A robust approach to estimate Q from surface seismic data and inverse Q filtering for resolution enhancement

Abstract

Accurate estimation of seismic quality factor (Q) is important in seismic data processing to correct for the velocity dispersion effects and to compensate for absorption losses through inverse Q filtering. To estimate it, often logarithmic spectral ratios of the non-stationary seismic signal between two depth levels are linearly inverted. As these ratios are usually derived from the standard Fourier transform (FT) which has a poor time-frequency resolution, this can lead to biased Q estimation. We have calculated spectral ratios from the high-resolution time-frequency spectrum using the Stockwell transform (ST). We then non-linearly inverted these improved spectral ratios to estimate Q using the Levenberg-Marquardt (LM) method.
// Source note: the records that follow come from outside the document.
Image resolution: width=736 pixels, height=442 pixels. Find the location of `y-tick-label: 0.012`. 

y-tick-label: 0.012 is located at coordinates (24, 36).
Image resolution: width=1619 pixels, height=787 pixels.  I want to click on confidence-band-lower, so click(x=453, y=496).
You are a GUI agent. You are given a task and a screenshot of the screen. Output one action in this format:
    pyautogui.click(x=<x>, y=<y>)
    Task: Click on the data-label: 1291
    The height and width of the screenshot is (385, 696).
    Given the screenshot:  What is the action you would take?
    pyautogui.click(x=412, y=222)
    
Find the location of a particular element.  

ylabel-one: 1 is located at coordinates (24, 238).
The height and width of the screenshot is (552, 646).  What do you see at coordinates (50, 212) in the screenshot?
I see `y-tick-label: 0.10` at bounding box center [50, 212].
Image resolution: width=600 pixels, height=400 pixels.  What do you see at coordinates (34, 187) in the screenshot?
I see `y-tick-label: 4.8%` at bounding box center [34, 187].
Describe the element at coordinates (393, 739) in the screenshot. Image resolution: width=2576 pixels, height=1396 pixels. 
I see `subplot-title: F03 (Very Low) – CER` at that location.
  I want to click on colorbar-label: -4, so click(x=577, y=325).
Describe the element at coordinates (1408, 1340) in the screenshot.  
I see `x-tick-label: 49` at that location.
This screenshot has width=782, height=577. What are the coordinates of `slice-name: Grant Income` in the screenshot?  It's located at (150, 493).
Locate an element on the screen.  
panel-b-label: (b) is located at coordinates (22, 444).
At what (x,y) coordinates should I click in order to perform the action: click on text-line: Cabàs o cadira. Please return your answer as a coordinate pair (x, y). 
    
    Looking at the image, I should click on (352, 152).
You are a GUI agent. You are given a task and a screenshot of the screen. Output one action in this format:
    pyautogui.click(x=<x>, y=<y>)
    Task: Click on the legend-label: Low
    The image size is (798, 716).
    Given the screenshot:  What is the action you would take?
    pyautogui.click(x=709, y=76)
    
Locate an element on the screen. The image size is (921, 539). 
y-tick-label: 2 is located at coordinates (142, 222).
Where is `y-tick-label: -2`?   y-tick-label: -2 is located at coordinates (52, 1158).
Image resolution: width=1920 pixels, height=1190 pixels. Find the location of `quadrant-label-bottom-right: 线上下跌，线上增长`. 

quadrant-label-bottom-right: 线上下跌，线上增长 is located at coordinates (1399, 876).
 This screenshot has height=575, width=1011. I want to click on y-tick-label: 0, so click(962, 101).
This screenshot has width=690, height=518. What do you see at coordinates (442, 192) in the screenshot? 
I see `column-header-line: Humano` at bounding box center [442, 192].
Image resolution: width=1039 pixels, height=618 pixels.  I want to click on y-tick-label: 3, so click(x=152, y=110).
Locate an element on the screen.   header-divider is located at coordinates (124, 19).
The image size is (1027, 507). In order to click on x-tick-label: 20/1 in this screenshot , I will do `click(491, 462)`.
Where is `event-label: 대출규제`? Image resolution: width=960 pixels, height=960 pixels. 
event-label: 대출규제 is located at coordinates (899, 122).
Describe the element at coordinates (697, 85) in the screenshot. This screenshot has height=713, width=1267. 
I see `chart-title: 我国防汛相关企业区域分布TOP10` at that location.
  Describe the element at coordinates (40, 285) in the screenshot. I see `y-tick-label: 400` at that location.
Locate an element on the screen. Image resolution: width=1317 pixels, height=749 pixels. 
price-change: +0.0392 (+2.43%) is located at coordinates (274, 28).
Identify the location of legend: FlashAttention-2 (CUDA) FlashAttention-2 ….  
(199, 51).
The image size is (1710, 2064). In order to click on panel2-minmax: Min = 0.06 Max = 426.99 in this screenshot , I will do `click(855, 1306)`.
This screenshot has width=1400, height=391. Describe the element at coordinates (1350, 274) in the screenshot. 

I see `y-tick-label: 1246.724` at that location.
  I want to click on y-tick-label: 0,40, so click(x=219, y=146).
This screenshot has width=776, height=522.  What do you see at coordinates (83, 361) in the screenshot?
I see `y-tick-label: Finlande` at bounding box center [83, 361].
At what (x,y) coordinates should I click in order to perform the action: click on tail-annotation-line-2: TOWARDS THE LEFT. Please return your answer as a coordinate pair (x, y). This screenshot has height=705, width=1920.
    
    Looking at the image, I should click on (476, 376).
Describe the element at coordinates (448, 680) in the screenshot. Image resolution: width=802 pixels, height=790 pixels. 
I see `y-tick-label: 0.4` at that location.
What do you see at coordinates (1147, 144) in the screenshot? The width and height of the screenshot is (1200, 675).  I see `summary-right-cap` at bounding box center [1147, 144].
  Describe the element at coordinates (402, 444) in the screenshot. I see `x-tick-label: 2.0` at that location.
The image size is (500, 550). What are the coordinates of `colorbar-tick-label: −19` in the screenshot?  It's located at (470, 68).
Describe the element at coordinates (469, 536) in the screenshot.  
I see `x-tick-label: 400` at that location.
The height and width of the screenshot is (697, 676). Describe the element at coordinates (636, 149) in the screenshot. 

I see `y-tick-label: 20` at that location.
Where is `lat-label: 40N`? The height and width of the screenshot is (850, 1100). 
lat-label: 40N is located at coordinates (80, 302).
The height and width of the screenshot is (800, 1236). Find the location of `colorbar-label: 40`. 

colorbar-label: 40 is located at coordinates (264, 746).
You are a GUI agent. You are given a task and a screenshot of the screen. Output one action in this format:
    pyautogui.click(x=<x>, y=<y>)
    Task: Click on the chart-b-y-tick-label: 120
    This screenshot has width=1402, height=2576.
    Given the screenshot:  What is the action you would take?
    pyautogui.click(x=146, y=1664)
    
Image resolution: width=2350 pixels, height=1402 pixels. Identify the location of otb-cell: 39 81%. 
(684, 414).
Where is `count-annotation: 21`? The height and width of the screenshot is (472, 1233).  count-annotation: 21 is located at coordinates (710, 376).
For a synthetic wedge model, results demonstrate a reasonable improvement in the accuracy of Q estimation with the combined ST-LM approach. Application on a real P-wave reflection seismic dataset revealed an anomalous attenuation zone of very low Q (29–75) values. Inverse Q filtering using the estimated Q profile has enhanced the seismic resolution below it and minimized the differential viscous losses. Frequency slice filtering on Q compensated data has improved the S/N ratio and hence the amplitude fidelity of reflectors.